Collected data entries

◆ ◆ ◆ ◆ ◆ ◆ ◆

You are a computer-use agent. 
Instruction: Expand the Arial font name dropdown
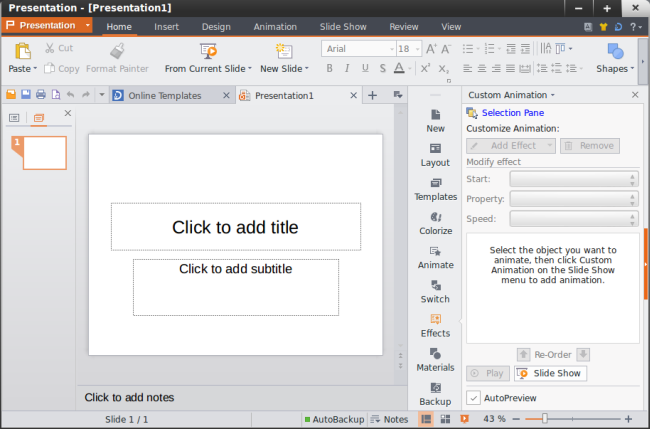click(x=392, y=49)
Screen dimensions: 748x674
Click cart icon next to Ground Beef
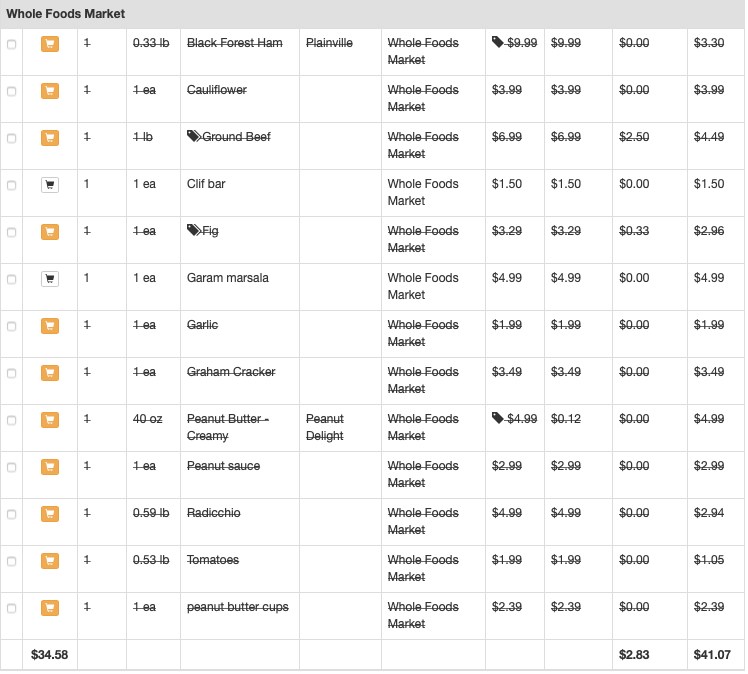pyautogui.click(x=50, y=138)
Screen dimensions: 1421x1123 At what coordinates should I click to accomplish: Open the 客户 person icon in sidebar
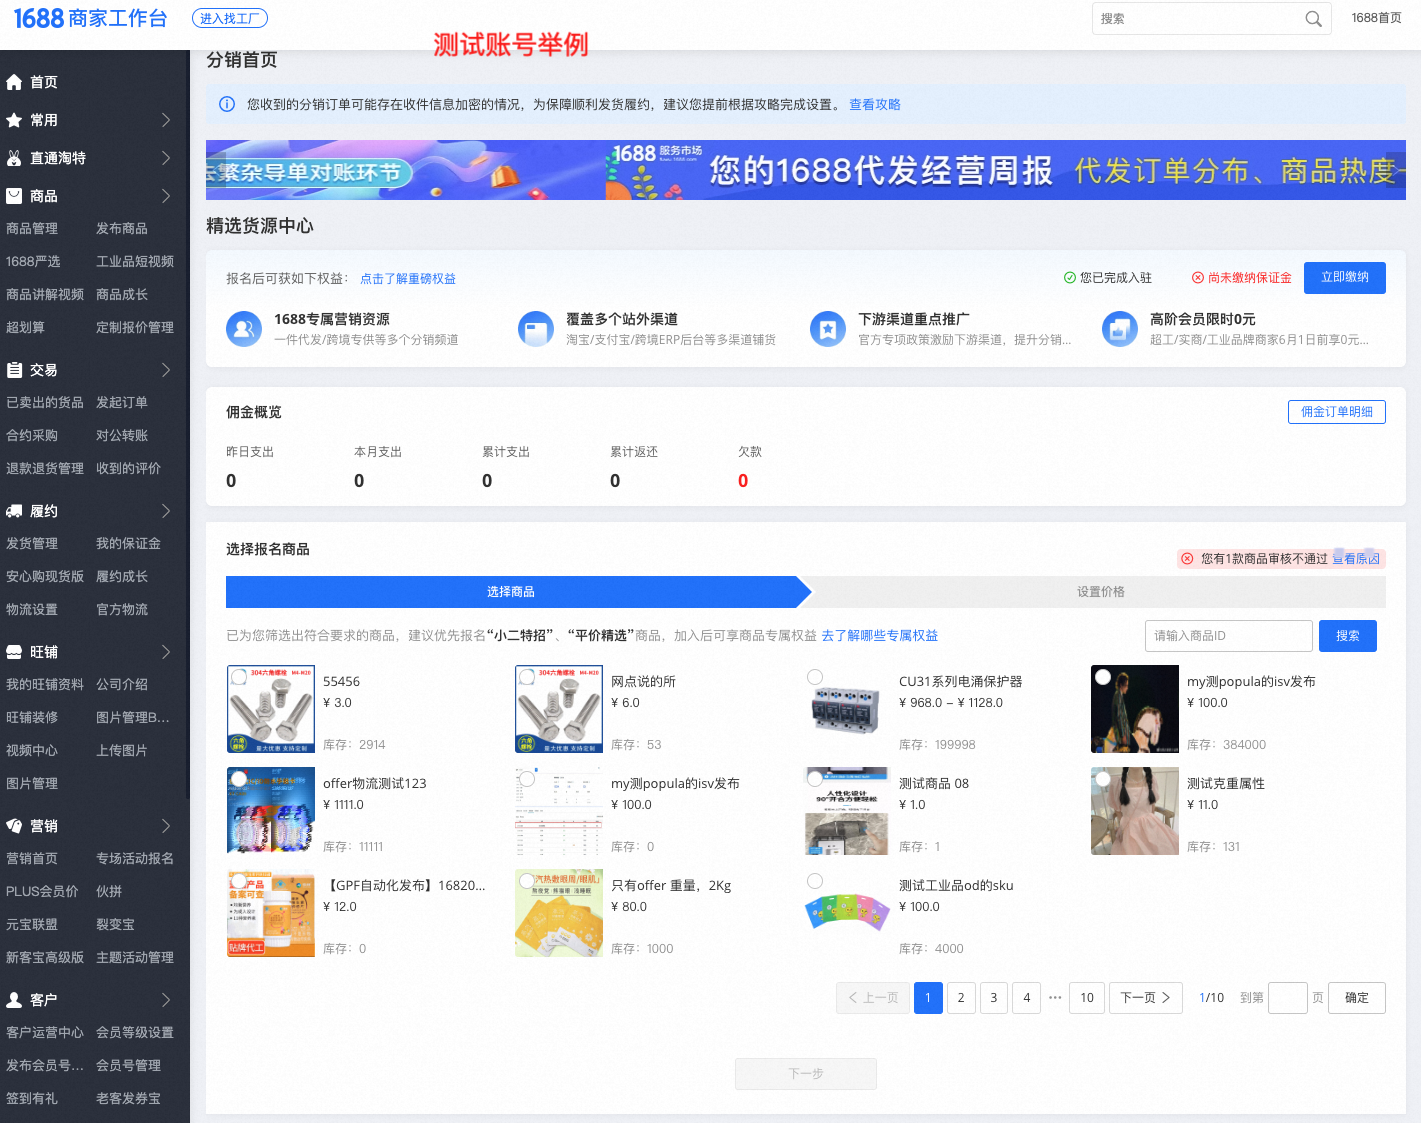tap(14, 999)
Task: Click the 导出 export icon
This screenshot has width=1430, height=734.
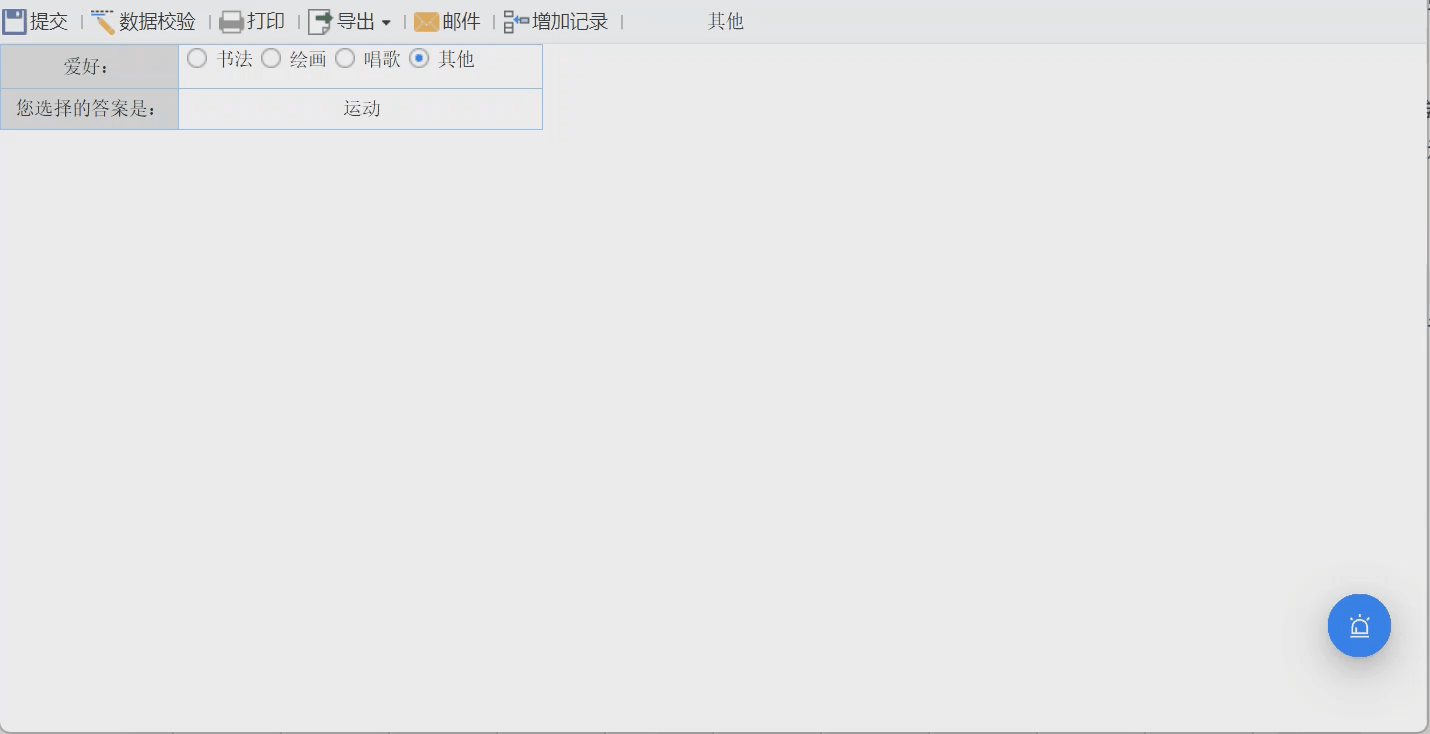Action: coord(320,20)
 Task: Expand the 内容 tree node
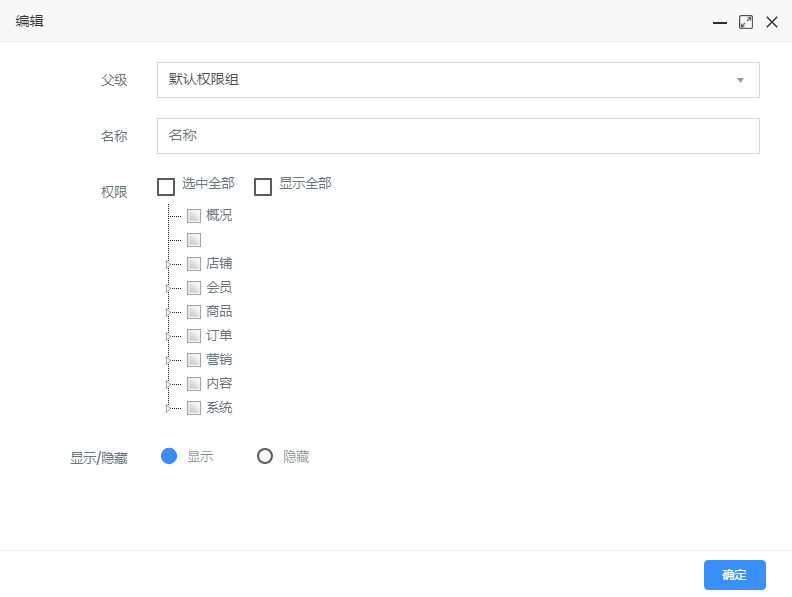point(168,384)
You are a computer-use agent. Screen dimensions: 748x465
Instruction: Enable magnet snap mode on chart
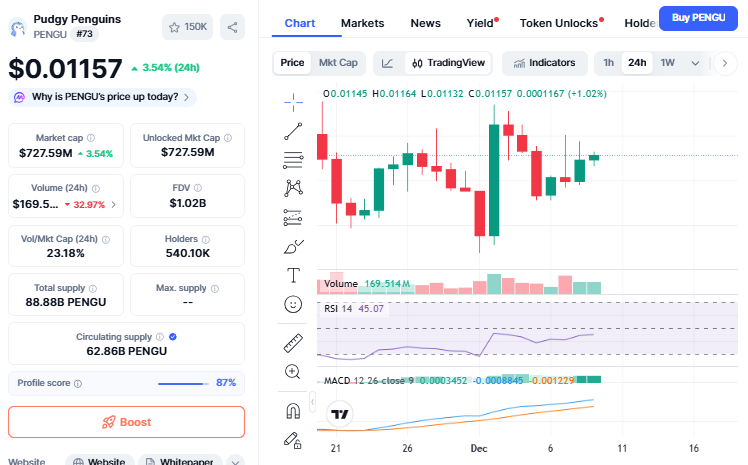pyautogui.click(x=293, y=410)
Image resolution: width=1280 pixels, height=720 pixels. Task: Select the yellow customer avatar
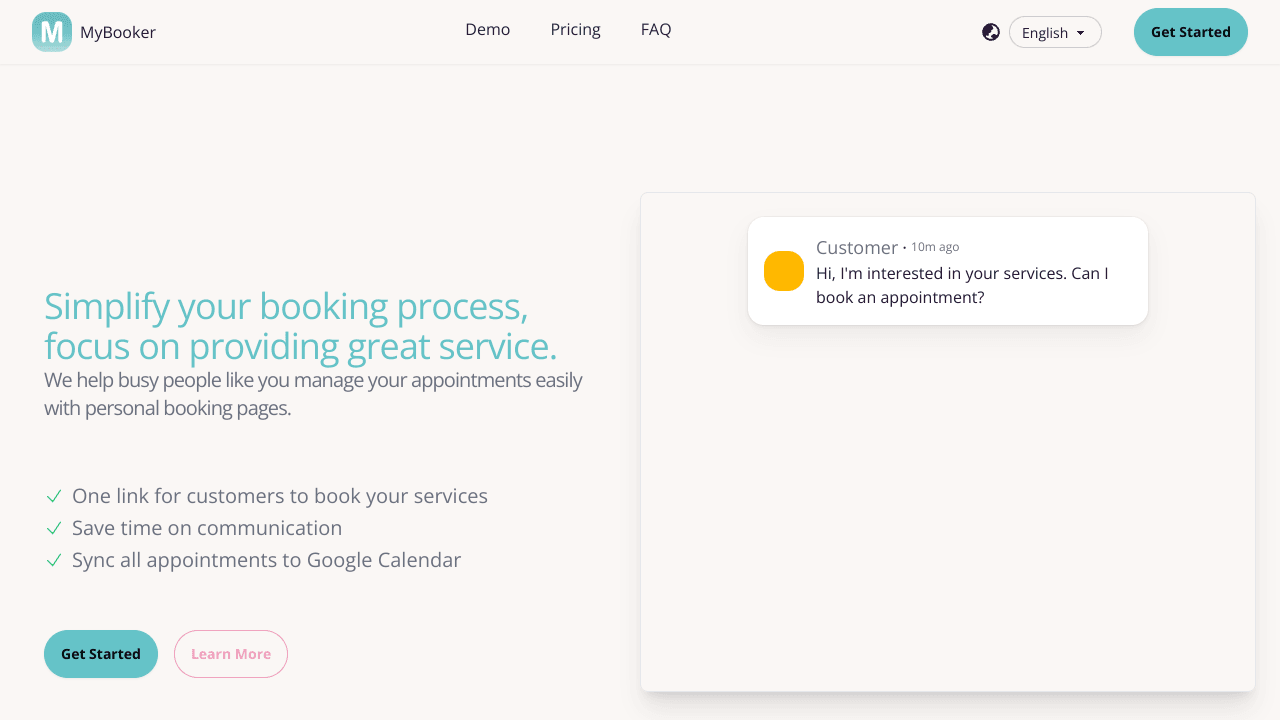click(784, 271)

◆ ◆ ◆ ◆ ◆ ◆ ◆

→ Task prompt
I need the lines from the one containing "Image resolution: width=1280" through the end of the records retyped exactly, with the pictures left out.

→ Result for this exercise
Image resolution: width=1280 pixels, height=720 pixels. Task: Select the yellow customer avatar
click(784, 271)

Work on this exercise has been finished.